To: Raymond Duray who wrote (4423)11/10/2003 9:42:27 AM
From: epicure  Read Replies (1) | Respond to of 20773
 
I suggested over a year ago that Turkey might get fed up and invade Iraq, using the mess we'd create in Iraq as a pretext- they haven't yet, but I'm still waiting:

Turkey Warns of Preemptive Action Against Rebel Kurds
An official urges U.S. to take promised steps against insurgents based in northern Iraq, saying otherwise Ankara may intervene itself.


By Amberin Zaman, Special to The Times

ANKARA, Turkey — Reiterating demands that American forces take action against Turkish Kurd rebels in Iraq, Turkey warned that it might intervene to disarm and evict the guerrillas from their mountain strongholds in northern Iraq if the U.S. fails to do so.

"The U.S. has promised to remove the terrorists. We are still waiting for America to fulfill its promise. We believe that it will," Turkish Foreign Minister Abdullah Gul told The Times in an interview Saturday. "But Turkey has the right to take preemptive action to defend its own security interests, just as Israel and the United States do. The U.S. government must take this issue seriously."







Gul spoke a day after the U.S. and Turkey formally abandoned plans to deploy as many as 10,000 Turkish troops to Iraq to help U.S. forces restore peace.

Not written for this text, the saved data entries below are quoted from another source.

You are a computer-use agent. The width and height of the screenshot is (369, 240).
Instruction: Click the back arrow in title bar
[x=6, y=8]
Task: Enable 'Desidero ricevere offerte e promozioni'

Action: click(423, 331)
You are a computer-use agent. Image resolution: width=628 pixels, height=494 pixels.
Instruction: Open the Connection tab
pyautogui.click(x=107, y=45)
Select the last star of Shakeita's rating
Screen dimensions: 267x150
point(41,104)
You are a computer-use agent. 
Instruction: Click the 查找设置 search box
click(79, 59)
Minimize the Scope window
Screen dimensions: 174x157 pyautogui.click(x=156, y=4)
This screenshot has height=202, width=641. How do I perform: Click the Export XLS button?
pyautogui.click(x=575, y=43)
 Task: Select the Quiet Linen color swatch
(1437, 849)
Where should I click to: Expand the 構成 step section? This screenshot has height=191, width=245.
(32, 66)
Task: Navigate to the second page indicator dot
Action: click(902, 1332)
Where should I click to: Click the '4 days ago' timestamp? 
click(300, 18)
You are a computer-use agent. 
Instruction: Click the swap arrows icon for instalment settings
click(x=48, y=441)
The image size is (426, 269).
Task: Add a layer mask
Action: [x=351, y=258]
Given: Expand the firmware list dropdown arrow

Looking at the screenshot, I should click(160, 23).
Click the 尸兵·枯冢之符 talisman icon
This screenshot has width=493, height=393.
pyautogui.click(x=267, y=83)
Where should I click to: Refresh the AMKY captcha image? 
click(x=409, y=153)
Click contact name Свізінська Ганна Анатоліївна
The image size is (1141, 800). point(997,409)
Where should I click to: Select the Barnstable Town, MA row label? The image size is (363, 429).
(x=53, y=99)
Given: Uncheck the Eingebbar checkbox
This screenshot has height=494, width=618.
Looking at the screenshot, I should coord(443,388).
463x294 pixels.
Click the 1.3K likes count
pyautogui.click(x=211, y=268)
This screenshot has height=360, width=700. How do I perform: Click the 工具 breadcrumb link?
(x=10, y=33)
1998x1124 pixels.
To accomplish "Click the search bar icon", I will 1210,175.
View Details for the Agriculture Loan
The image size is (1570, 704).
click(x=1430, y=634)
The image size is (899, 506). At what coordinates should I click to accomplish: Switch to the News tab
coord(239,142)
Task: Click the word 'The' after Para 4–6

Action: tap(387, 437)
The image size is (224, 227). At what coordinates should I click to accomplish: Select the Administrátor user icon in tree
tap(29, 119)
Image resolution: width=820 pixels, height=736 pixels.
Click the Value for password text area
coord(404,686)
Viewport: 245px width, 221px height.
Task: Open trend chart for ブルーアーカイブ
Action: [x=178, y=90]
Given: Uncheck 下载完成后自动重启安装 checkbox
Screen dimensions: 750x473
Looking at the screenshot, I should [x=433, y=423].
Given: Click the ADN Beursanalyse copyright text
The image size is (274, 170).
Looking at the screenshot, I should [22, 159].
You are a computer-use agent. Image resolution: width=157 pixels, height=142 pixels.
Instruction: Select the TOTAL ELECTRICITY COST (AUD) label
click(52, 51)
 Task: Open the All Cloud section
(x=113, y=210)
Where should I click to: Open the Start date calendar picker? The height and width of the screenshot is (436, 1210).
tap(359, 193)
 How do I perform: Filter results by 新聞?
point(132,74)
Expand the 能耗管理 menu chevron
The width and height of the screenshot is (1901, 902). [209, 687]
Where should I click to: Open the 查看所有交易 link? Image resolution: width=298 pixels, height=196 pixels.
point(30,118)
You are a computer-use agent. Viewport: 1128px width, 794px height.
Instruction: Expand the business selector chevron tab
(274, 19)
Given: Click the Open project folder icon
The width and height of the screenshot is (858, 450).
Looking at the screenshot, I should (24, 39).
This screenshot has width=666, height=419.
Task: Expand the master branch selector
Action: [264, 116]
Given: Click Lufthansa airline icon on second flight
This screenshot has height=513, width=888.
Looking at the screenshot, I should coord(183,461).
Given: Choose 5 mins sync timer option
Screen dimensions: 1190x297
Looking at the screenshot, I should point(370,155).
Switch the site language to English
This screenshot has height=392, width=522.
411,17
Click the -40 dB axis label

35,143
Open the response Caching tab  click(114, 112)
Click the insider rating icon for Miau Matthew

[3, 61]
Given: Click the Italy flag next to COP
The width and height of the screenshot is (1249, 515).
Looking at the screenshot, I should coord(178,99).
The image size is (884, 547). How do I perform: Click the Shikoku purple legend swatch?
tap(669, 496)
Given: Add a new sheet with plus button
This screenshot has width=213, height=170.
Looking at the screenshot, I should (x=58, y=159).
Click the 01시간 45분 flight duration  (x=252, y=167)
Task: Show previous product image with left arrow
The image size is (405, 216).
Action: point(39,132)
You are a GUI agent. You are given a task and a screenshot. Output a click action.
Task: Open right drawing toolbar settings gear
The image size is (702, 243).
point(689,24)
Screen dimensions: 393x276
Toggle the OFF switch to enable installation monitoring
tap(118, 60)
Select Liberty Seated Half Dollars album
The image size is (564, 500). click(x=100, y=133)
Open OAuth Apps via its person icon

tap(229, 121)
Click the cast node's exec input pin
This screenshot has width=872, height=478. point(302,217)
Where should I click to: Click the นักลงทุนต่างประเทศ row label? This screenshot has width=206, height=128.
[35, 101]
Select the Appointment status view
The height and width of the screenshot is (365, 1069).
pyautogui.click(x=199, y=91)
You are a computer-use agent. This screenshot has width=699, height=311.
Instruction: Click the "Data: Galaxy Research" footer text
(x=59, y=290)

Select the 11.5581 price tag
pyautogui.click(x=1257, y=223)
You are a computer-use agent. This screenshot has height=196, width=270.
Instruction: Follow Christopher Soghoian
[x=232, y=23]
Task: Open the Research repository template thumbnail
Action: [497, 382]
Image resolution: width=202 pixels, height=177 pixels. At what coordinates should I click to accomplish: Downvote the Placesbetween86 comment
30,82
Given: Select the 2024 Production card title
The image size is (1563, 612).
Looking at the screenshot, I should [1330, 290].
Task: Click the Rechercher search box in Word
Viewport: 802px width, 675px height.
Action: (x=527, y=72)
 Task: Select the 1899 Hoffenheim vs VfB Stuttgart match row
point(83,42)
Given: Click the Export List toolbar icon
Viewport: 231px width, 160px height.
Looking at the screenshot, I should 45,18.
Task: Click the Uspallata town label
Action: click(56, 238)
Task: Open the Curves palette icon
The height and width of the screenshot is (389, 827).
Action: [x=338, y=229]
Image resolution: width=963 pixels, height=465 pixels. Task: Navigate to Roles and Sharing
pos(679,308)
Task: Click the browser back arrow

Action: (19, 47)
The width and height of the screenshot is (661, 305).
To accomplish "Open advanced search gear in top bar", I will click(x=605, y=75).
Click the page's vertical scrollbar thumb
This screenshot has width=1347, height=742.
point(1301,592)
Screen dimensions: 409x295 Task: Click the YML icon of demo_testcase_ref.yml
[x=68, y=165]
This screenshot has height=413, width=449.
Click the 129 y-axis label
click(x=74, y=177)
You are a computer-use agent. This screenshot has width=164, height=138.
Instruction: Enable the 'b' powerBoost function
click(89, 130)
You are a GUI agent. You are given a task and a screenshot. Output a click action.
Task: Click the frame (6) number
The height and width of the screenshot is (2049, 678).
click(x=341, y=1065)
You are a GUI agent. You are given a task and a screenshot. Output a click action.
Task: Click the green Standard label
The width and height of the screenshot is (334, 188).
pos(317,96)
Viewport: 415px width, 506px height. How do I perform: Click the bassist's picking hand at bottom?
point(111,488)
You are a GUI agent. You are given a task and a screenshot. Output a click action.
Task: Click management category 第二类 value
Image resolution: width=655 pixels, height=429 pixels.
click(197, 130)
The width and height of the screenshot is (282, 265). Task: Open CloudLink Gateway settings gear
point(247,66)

Washington withdrew its request for the Turkish contingent because of resistance from the Iraqi Governing Council, particularly its Kurdish members. Turkey and the Kurds of northern Iraq have long been adversaries; other Iraqis also were suspicious of bringing in Turks, who ruled Iraq for nearly 400 years under the Ottoman Empire.

Although the Turkish forces would not have been deployed in Iraq's north, Massoud Barzani and Jalal Talabani, leaders of the two Iraqi Kurdish factions that have run northern Iraq as an autonomous area since the end of the 1991 Persian Gulf War, accuse Turkey of seeking to undermine gains made by their regional administration.

Turkey, for its part, fears that Iraq's Kurds are seeking to establish an independent state — a move that would probably refuel separatist sentiment among Turkey's own 12 million Kurds.

Kurds and their role in postwar Iraq have become a source of friction between the U.S. and Turkey, who are NATO allies.

In a bid to improve ties with the U.S., Turkey's parliament approved a bill last month giving the government a yearlong mandate to send troops to Iraq. In exchange, Turkey said it expected the U.S. to disarm and deport about 5,000 Turkish Kurd rebels from northern Iraq.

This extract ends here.